The Book of Henry

Nicht wegschauen!,

das ist die Moral dieses Filmes von Colin Trevorrow (Jurassic World) nach dem Buch von Gregg Hurwitz. Denn Christina (Maddie Ziegler), die Stieftochter des Dreckskerls von Nachbarn Glenn Sickleman (Dean Norris), scheint zuhause Dinge zu erleben, die nicht in Ordnung sind.

Einzuschreiten oder wenigstens etwas zu unternehmen ist schwierig, noch dazu, da Gregg mit den lokalen Behörden und der Polizei bestens vernetzt ist.

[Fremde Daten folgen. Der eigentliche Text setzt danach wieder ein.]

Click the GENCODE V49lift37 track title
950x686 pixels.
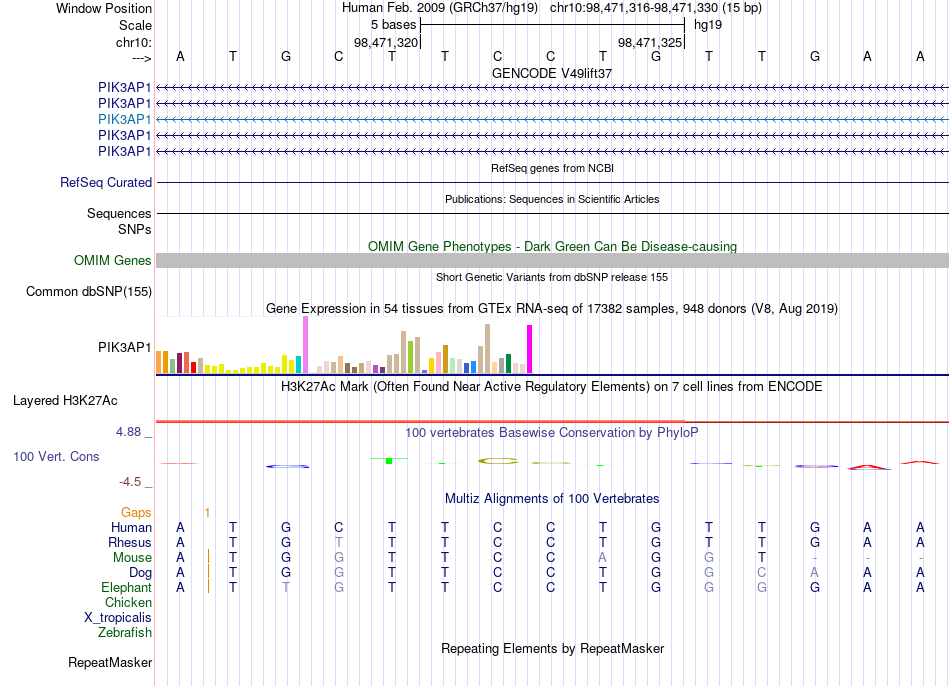(x=552, y=73)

So jemand wird nicht so ohne weiteres amtlich behelligt.

Der das herausfindet, ist die Titelfigur im Film, der elf- oder auch zwölfjährige Henry (Jaeden Lieberher), ein Hoch- und Sonderbegabter, der druckreif spricht wie ein Jurist oder ein Professor. Er führt ein Tagebuch, das überquillt vor wissenschaftlichen Aufzeichnungen und Überlegungen und Formeln.

Henry organisiert auch den Haushalt. Denn seine Mutter Susan (Naomi Watts) ist dazu nicht fähig. Sie jobbt in einem Imbiss, raucht, trinkt und ist eine fanatische Videogamerin, Gewaltspiele selbstverständlich. Sie hängt gerne mit ihrer Berufskollegin Sheila (Sarah Silverman) ab. Die Kinder sind sich selbst überlassen.

Henry beaufsichtig auch den kleiner Bruder Peter (Jacob Tremblay), der darunter leidet von seiner Mutter als Nummer Zwei bezeichnet zu werden. Der hochintelligente Henry kann jedoch gut auf so einen Titel verzichten, genau so wie auf eine unachtsam aufbewahrte Sportmedaille.

Tüftler Henry hat ein großartiges Baumhaus für sich und seinen Bruder eingerichtet. Er beobachtet mit dem Feldstecher und nächtens Vorgänge im Nachbarhaus, die suspekt sind. Er macht seine Mutter darauf aufmerksam, dass es mitmenschliche Pflicht sei, vermuteten Missbrauch zur Anzeige zu bringen.

Die Geschichte, in die diese Moral verpackt wird, fährt nun allerdings einen merkwürdigen Parcours durch verschiedene Genres. Ihre Exposition ist die Schilderung der Lebenssituation von Henry, seiner Familie, der Schule. Sie wirkt wie ein ausgewalzter Kurzfilm oder wie eine überlange Filmeinführung.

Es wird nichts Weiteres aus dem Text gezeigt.